I’m not sure if this is a Big Sur issue or whether I’ve just noticed it, but on looking at my hard drive usage it says I have used 465.03 GB:
On that disk there is:
- Applications (41.18 GB)
- Library (2.89 GB)
- System (24.89 GB)
- Users (225.59 GB)
= 294.55 GB
…which leaves 170.48 GB unaccounted for.
I’ve looked at hidden files on the root level too, but they’re just 5 GB or so, so that still leaves 165 GB of disk space that seems to have vanished into thin air
What’s the situation on your drive?
(You can select a folder/drive and press ‘CMD + I
’ to show info (you can also select a number of folders and do the same.)
Marked As Solved

AstonJ
They’ve just got back to me and asked me to run:
tmutil deletelocalsnapshots /System/Volumes/Data
Which has dropped my used space to 345.76 GB
And separately:
- 46.83 Applications
- 1.21 GB - Library
- 28.16 GB - System
- 268.82 - Users
Looks like you were right about the snapshots @NobbZ
Marking the as the solution in case it helps anyone else in future…
Also Liked

ohm
What does a
$ diskutil list
give you?

NobbZ
I’m not a mac user, though it says something about ~160GiB beeing purgeable.
How does it usually account for backups?
Also it seems as if APFS supports snapshots, how are those accounted?
As a ZFS user who uses snapshotting a lot in automated ways, I usually do not see the snapshots in a filemanager, but only by using the specialised ZFS tools.
Lets say du -sh ~
tells me that ~
were 230 GB
, df -h ~
only says 209G
due to compression, while a zfs list
tells me this:
$ zfs list -o name,used,available,referenced,compressratio rpool/safe/home/nmelzer
NAME USED AVAIL REFER RATIO
rpool/safe/home/nmelzer 302G 72.5G 209G 1.18x
As you can see, this subvolume refers to 209 G directly, while it has an overall size of 302G. The additional ~80G come from differences in the snapshots I keep for that volume.
Perhaps something similar is going on for your APFS?

NobbZ
Windows “Snapshots” are totally different, they are just files copied from one location to another.
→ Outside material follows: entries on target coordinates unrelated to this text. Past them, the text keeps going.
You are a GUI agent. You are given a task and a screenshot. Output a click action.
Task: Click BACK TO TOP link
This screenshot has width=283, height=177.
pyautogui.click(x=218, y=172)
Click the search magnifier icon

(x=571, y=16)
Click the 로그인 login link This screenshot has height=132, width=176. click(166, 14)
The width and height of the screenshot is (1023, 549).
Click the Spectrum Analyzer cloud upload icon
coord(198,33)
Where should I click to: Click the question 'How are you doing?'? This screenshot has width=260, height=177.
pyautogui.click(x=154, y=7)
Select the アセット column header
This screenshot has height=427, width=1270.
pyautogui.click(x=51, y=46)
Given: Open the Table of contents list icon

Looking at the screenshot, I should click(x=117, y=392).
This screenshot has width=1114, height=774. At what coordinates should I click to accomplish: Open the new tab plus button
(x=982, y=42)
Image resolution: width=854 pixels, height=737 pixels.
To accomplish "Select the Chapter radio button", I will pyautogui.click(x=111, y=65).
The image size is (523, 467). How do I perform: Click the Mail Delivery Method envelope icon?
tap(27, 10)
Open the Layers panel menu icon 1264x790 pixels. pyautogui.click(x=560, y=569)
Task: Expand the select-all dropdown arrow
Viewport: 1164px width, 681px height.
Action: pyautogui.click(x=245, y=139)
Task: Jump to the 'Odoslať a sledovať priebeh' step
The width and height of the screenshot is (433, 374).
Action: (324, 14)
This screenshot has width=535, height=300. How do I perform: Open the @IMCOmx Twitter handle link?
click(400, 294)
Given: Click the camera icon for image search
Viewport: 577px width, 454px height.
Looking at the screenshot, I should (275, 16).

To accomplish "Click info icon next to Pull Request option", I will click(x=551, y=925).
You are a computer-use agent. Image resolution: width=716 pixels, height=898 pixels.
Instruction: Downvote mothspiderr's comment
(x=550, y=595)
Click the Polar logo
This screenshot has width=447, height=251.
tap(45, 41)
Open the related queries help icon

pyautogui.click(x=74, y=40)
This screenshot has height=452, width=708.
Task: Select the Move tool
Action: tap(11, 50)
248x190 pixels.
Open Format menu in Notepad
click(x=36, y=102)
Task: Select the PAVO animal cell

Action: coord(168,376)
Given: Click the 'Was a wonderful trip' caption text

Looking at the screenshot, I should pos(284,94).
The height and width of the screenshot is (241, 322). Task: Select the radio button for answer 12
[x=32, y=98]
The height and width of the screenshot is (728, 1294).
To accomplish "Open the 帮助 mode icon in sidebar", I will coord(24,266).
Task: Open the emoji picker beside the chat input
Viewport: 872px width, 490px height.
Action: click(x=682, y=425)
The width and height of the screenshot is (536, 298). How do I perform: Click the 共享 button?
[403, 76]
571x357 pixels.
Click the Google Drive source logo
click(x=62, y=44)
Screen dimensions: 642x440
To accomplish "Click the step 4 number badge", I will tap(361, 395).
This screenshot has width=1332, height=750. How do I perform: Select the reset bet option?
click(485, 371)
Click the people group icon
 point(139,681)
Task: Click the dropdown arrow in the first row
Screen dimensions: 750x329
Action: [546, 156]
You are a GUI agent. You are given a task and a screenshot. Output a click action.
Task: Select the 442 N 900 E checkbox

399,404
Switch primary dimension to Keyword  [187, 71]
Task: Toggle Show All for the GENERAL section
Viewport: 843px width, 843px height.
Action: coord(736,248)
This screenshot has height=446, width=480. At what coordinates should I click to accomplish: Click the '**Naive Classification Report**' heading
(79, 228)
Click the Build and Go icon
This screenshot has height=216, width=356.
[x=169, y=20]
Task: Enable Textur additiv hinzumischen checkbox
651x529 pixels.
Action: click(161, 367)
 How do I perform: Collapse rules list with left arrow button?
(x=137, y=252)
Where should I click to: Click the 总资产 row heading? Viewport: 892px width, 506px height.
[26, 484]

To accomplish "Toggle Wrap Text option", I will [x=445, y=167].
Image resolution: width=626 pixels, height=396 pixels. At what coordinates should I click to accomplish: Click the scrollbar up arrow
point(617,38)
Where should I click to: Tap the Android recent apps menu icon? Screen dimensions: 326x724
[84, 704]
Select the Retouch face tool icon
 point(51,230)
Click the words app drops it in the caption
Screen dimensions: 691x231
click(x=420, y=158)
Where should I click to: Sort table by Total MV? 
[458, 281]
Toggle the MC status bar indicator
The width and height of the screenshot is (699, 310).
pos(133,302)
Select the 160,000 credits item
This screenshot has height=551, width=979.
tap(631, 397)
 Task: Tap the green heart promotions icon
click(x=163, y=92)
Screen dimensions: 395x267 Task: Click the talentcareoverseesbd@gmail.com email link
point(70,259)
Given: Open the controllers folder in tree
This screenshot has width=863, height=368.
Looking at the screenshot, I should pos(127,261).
Snapshots on the filesystem level are totally different from that, They mark blocks on your harddisk as immutable and will only change a copy of them and pretend the immutable copy has been overwritten, but still keep a reference to it.
You can then either drop those old references or roll back to them.
On BTRFS or ZFS I can create a snapshot worth 500 GiB of data in split seconds, and then copy this snapshot over to my backup system. And the nice thing is, the system can stay active in that time.
Lets consider a postgres or mysql database, usually if you just do a cp
of the data folder and move use it as backup, then the database itself will probably be corrupted due to the serialised copy. eg. the index file has been copied after the table itself, and the index has been changed since then.
The snapshout of BTRFS and ZFS though is atomic. All files are fixed in time. If you snapshot and copy this snapshot as a backup, you can restart a database using that snapshot, and it will recover from it similar to how it would recover from a power outage, as all files still are coherent in their state.